Job: Could you return, word for word, the lines of the entries below that begin with the line containing "Select the 5V 3A output cell" and end with the line containing "(1035, 263)", including both of those lines?

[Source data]
## BEGIN
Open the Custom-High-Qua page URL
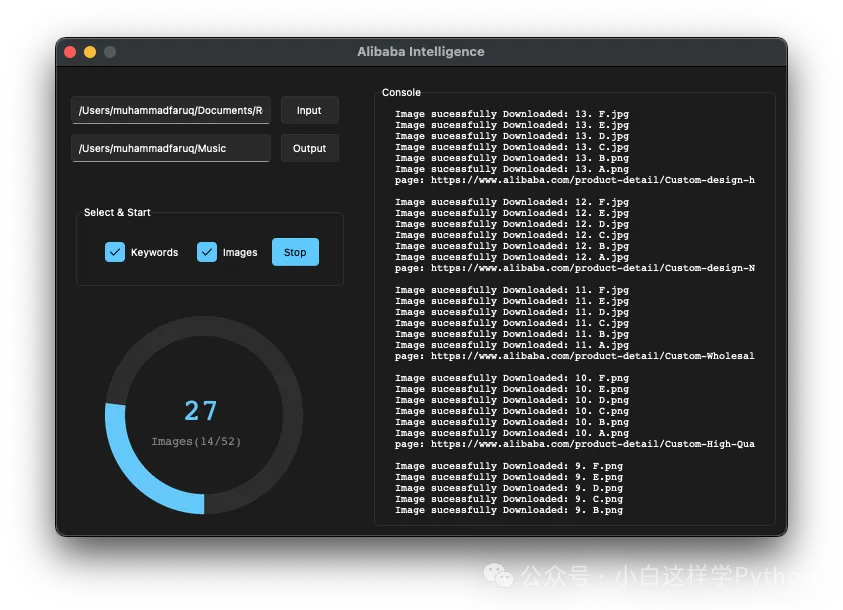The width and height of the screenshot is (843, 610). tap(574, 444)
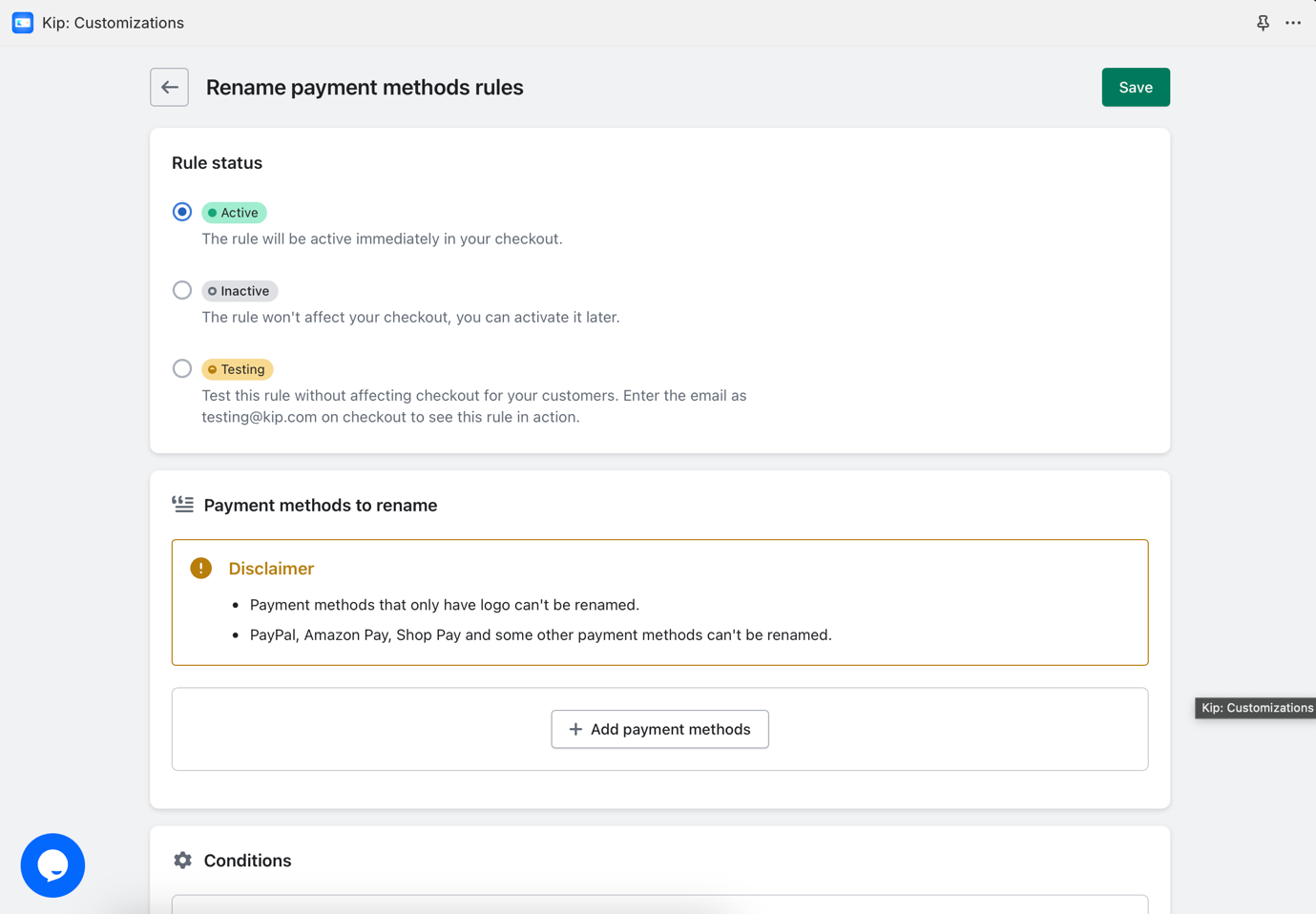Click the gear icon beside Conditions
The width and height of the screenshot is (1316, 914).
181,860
## END
## BEGIN
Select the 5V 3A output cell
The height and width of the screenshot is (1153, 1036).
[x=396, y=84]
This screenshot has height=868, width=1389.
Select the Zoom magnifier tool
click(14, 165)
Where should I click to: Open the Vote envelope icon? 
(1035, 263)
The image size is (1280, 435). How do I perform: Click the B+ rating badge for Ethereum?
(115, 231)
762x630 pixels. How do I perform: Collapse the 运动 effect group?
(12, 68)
## END
Problem solution:
Select the 5V 3A output cell
The height and width of the screenshot is (1153, 1036).
[x=396, y=84]
This screenshot has height=868, width=1389.
Select the Zoom magnifier tool
click(14, 165)
Where should I click to: Open the Vote envelope icon? 
(1035, 263)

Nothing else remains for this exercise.